I really need to start posting on my good days, because I’m starting to annoy myself.
I envy people who can identify what they’re feeling right away. Or within the first half hour.
Heck, within the first day.
All I can process is that I hurt and I’m crying.
I actually had some really, really good days. I felt more myself. I was even feeding my soul decently. I played piano for the first time in months. I got my apartment cleaned, which feels wonderful. I have been continuing with that fantastic Bible study I mentioned in a previous post, and I think that has fed my soul more than anything. I’ve been sleeping and eating decently. I am caught up on work and starting to get ahead.
I briefly felt like things were in a good place.
Now I’m trying to sort out what the hell just happened, whether or not I should be upset or ticked off, why my heart hurts so much, why on earth we cannot have a simple discussion (I have a theory that any serious discussion must be had earlier in the day for us, but I have not had the chance to thoroughly test this), and I still have no freaking clue how to sort out how I feel. How do people figure this out? How do emotionally healthy, aware, stable people figure out what they’re feeling?
That’s pretty much the only point of this entry. I feel like I got hit with a truck. That is the extent of my knowledge. I am torn between attempting to think about this and actually getting things done tonight.
So this is where the journal kicks in. This is where I attempt to process, #1: hit a wall there, so on to the next step. I use this to keep myself accountable and make sure I take care of myself sufficiently, and don’t do something stupid.
Not doing something stupid includes halfway processing this and then messaging him back: so no messaging. Logged out. Going to wait a minimum of 24 hours before I broach the subject again. And if I still hurt, then I’m going to wait longer. Because I do not want my response to be dictated by emotions I can’t even name. I will not be pushed around by…whatever the heck I’m feeling.
So self-care. This is my to do list, and I’m going to do it as best I can and then tomorrow, when I get the chance, I will log back in and tell you all how I did. Yay for accountability via the internet.
And also for lists.
- Pray. I know this is essentially, and if I skip this I’m in big trouble.
- Read my Bible. I need to get some good input, get my mind off of things, orient myself a little.
- Food. I haven’t eaten supper and it’s late, so real food.
- Water with the food. I’ve been doing a decent job of hydrating myself the last few days, I need to keep that up.
- Essential chores (tending to bunnies, cleaning the kitchen, prepping for tomorrow because I have to be up early for a meeting) with more 30 Rock (I was going to go with Christmas music, but I tend to think when there’s music; I need to not think tonight, sleep, and think tomorrow when I’m calmer).

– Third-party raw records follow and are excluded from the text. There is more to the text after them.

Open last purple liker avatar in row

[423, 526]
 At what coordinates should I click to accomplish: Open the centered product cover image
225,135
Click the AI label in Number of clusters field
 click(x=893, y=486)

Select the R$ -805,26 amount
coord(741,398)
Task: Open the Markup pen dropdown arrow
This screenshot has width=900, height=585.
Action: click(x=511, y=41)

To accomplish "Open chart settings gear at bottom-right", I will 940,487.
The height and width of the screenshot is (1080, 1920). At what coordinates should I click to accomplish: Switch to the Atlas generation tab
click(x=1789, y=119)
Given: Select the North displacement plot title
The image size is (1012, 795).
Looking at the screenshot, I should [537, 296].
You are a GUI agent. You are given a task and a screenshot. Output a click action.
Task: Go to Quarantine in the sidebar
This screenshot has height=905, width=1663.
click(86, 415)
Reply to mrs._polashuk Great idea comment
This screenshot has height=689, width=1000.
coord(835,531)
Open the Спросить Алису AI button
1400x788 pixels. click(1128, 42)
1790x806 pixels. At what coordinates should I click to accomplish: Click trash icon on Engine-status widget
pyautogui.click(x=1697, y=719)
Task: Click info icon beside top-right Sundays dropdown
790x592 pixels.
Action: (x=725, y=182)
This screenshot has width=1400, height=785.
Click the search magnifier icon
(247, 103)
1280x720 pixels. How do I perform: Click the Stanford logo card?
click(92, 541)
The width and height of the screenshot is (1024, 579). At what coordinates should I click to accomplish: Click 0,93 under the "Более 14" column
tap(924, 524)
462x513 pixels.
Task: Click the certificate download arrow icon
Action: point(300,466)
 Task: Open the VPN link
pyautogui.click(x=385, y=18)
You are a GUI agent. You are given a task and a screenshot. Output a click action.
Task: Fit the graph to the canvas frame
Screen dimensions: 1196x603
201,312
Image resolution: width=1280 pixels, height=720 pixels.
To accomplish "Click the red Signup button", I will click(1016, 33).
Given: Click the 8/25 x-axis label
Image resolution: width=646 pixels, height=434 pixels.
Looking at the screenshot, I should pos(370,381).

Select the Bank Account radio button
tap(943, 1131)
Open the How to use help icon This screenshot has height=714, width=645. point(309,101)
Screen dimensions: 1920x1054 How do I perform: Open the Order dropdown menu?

- Quick baking because that de-stresses me and will occupy my mind (as will cleaning my kitchen).
- Bed by 2 AM at the latest. That gives me 7 hours sleep which is decent. That gives me almost 3 hours to get myself calmed down and relaxed enough to sleep.
- Read a book that is not related to school, work, or the ow-inducing events of today. Just for me. Just for my soul to have something to chew on.
In other news, apparently my soul is a puppy.